- Kulnura
- Interactive map of Kulnura
- Coordinates: 33°13′55″S 151°13′5″E﻿ / ﻿33.23194°S 151.21806°E
- Country: Australia
- State: New South Wales
- City: Central Coast
- LGA: Central Coast Council;
- Location: 30 km (19 mi) NNW of Gosford; 26 km (16 mi) WNW of Wyong; 73 km (45 mi) S of Cessnock; 87 km (54 mi) N of Sydney;

Government
- • State electorates: Wyong; Gosford;
- • Federal division: Dobell;
- Elevation: 345 m (1,132 ft)

Population
- • Total: 584 (2011 census)
- Postcode: 2250
- Parish: Kooree
- Mean max temp: 21.2 °C (70.2 °F)
- Mean min temp: 11.2 °C (52.2 °F)
- Annual rainfall: 1,205.4 mm (47.46 in)

= Kulnura =

Kulnura (/kʌlˈnjʊərə/) is a rural suburb of the Central Coast region of New South Wales, Australia. It is located north of Mangrove Mountain along the George Downes Drive. Kulnura is located within the local government area.
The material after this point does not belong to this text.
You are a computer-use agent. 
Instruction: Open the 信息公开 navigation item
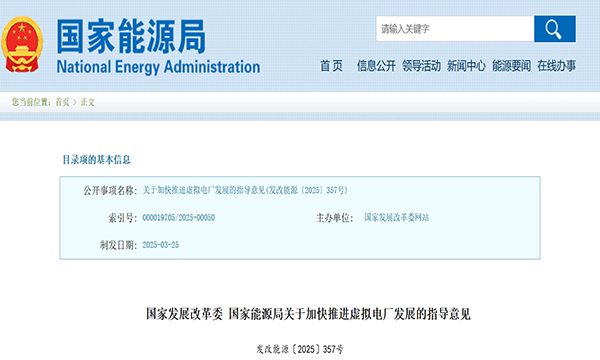[376, 66]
Kulnura's name is an Aboriginal word meaning "in sight of the sea" or "up in the clouds", it was named in 1914 by a meeting of the early pioneers Messrs Archibold, Collins, Gatley, Penn, Young, Williams and Gibson. Its population of approximately 600 people rely mostly on the town's fruit and cattle industries for income, however many commute to regional hubs such as Gosford and Wyong and other areas of the Central Coast. It is also home to the biggest water supply catchment area on the Central Coast, Mangrove Creek Dam which has a capacity of 190 000 ML.

==District==
Kulnura extends from the intersection of Bloodtree Road and George Downes Drive in the south, to the Great Northern Road in the north, to include the Mangrove Creek reservoir in the west, to down Bumble Hill Road in the east and to Red Hill Road in the southeast.

Kulnura Public School is situated at 9 Williams Road.

==Festival==
Every year Kulnura is host to the Bloodtree Festival, which is a celebration of life in the Mangrove Mountain area.